Both GM and DaimlerChrysler are viewed cautiously for another reason. One North American powertrain supplier said that DaimlerChrysler took its “[cost reduction] idea and provided it to the current supplier to quote the same idea and keep the business”. Not only is this corrosive to successful collaboration, it slows technological progress, as no one wants to risk suffering for having a good idea.


Globalization
DaimlerChrysler has a huge global reach – both in cars and trucks. Investment in Mitsubishi is mainly for access to the Japanese market but it also supplies opportunities to enter Thailand and China. If Mitsubishi’s business improves, DaimlerChrysler executives say it is open to new suppliers. “A greater amount of our development work will be handled by outside companies,” said Stefan Buchner. “This outsourcing is going to require availability of appropriately qualified system suppliers.”


Outside of the triad regions DaimlerChrysler also has operations in Brazil and South Africa. DaimlerChrysler was badly burnt by the turn of the economy in Brazil. Having planned to produce their A-Class there it has had to switch capacity to a lower-priced vehicle and now plans to produce the Smart Formore in Brazil (60,000 units a year) for global markets.

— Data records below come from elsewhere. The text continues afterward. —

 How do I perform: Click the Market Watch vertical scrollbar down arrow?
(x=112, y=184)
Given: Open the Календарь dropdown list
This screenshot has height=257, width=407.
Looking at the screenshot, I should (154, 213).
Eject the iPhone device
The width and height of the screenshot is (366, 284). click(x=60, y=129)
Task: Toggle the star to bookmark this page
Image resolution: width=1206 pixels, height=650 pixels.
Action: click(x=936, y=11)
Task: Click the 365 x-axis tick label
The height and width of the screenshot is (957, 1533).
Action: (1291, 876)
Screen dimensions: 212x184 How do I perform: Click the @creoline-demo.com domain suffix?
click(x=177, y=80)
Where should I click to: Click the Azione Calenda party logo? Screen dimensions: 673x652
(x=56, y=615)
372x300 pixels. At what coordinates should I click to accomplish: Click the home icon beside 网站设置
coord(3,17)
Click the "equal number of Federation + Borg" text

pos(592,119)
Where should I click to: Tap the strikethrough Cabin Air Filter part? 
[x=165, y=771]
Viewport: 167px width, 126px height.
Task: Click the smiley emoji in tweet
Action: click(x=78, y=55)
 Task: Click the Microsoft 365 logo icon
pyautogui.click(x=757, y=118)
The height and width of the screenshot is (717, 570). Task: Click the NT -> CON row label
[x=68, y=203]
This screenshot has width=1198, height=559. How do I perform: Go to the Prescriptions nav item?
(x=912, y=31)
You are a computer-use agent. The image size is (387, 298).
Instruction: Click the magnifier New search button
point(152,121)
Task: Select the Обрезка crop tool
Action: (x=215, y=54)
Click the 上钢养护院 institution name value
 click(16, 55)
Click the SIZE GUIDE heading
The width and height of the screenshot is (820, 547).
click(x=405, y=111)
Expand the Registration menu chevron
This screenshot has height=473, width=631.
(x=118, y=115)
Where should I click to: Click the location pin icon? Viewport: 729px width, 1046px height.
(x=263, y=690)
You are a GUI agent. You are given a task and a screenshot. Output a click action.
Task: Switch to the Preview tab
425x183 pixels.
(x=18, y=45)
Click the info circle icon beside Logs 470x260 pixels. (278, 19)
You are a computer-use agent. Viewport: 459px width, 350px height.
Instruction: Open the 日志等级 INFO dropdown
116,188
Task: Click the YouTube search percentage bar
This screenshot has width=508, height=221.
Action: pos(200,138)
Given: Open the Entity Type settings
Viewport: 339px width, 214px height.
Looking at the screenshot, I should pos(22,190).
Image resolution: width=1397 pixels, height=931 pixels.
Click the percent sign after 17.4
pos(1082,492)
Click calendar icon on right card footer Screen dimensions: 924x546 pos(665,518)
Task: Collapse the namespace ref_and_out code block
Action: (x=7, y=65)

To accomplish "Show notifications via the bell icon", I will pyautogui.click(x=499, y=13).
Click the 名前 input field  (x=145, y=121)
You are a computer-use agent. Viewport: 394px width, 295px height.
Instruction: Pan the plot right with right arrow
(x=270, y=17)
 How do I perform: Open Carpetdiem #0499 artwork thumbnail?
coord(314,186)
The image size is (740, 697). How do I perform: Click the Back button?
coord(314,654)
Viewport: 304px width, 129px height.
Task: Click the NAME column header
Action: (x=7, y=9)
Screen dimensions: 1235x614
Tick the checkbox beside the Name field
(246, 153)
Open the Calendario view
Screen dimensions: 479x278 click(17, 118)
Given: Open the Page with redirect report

Landry suggests that DaimlerChrysler has an “institutional trepidation about these volatile markets” as a result of its experience in Brazil, and it is relatively absent in eastern Europe and Asia. “DaimlerChrysler faces an uphill struggle against the flood of local and global competitors in all segments. It is simply not a participant in the high volume Chinese segments: still a toe in the water approach,” said Landry.


Like the planned Brazil plant, DaimlerChrysler’s East London plant in South Africa is also integrated into the global manufacturing network producing right-hand drive C-Class cars for export to right-hand drive markets such as UK, Japan and Australia.


Hyundai may also be brought more closely into the group, but at the moment this is confined largely to the global engine alliance and truck production in South Korea. DaimlerChrysler owns 10.5% of Hyundai and is seeking to increase this to 15.5%. Hyundai is keeping its “overseers” at arms length, minimizing its impact/effectiveness.


Global purchasing is an opportunity for cost reduction. “Today we do [$118bn] in purchasing … the company spends $23.1bn on commodity parts where DaimlerChrysler could reduce costs if it bundled its purchasing for all its brands,” Rudiger Grube, DaimlerChrysler director of corporate strategy, is quoted as saying in a PwC AUTOFACTS presentation.


Conclusion
Mercedes-Benz’s status as the cash cow of the DaimlerChrysler Group is clearly becoming detrimental, as it does not have enough left over to plough back into its R&D and quality improvement. Suppliers worry that erosion in the traditional Mercedes-Benz approach will be damaging, in turn putting more pressure on suppliers as volumes sag.